Abstract. The Global Forest Fire Emissions Prediction System (GFFEPS) is a model that estimates biomass burning in real time for global air-quality forecasting. The model uses a bottom-up approach, based on remotely-sensed hotspot locations and global databases linking burned area per hotspot to ecosystem-type classification at a 1-km resolution. Unlike other global forest fire emissions models, GFFEPS provides dynamic estimates of fuel consumption and fire behaviour based on the Canadian Forest Fire Danger Rating System.
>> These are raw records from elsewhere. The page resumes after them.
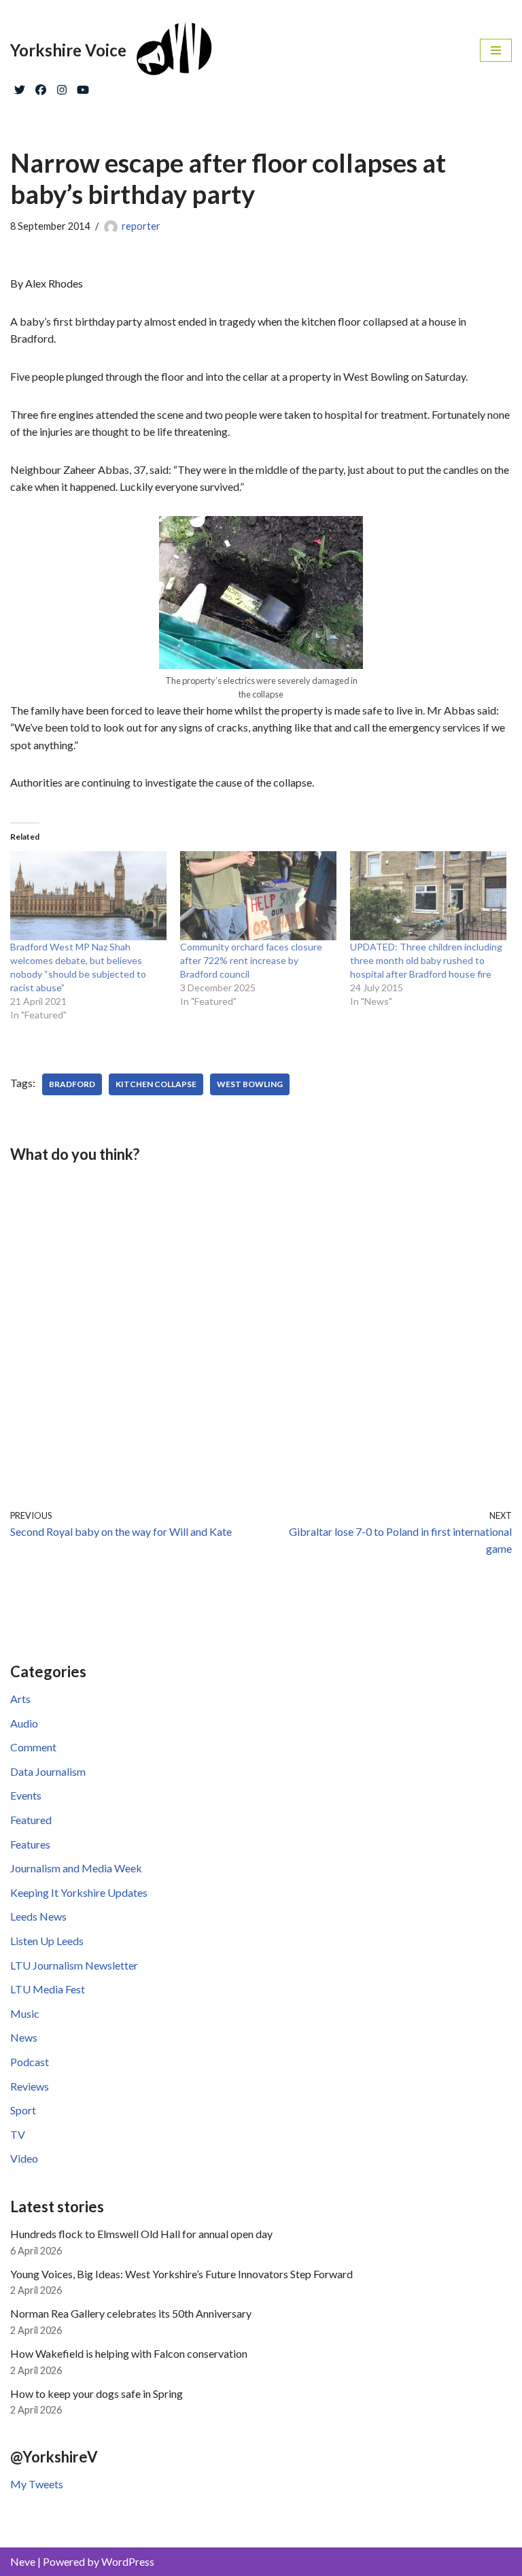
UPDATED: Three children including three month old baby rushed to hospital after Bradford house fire (426, 960)
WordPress (127, 2561)
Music (24, 2013)
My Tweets (36, 2483)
Combining forecasts of daily fire weather and hourly meteorological conditions with a global land classification, GFFEPS produces fuel consumption and emission predictions in 3-hour time steps (in contrast to non-dynamic models that use fixed consumption rates and require collection of burned area to make post-burn estimates of emissions). GFFEPS has been designed for use in near-real-time forecasting applications as well as historical simulations for which data are available. A study was conducted running GFFEPS through a six-year period (2015–2020). Regional annual total smoke emissions, burned area and total fuel consumption per unit area as predicted by GFFEPS were generated to assess model performance over multiple years and regions. The model distinguished grass-dominated regions from forested, while also showed high variability in regions affected by El Niño and deforestation. GFFEPS carbon emissions and burned area were then compared to other global wildfire emissions models, including GFAS, GFED4.1s and FINN1.5/2.5. GFFEPS estimated values lower than GFAS/GFED (80 %/74 %), and estimated values similar to FINN1.5 (97 %). This was largely due to the impact of fuel moisture on consumption rates as captured by the dynamic weather modelling. An effort is underway to validate the model, with further developments and improvements expected.